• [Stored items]
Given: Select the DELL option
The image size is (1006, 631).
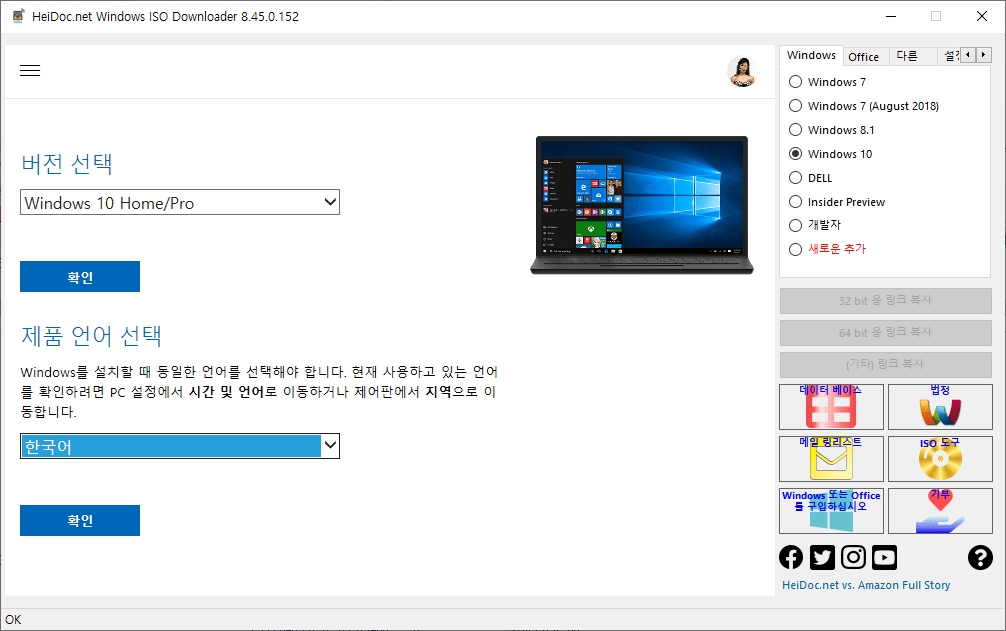Looking at the screenshot, I should [795, 177].
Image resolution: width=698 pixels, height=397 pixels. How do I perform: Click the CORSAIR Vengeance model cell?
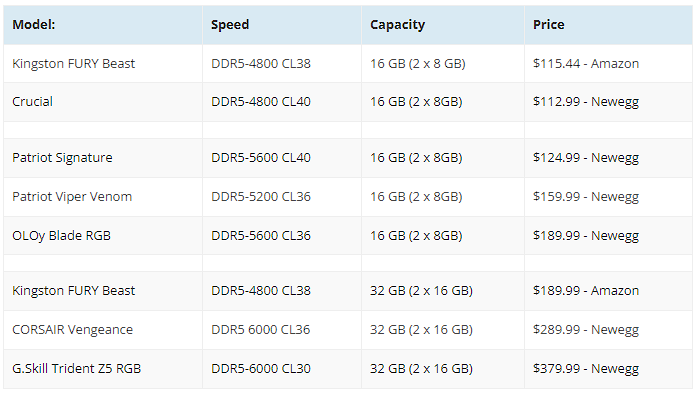tap(103, 330)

• [TASK GOAL]
Give the records again without a single change, and exclude the pictures.

• [OUTPUT]
Given: Select the DELL option
The image size is (1006, 631).
Looking at the screenshot, I should [795, 177].
Image resolution: width=698 pixels, height=397 pixels. How do I perform: Click the CORSAIR Vengeance model cell?
tap(103, 330)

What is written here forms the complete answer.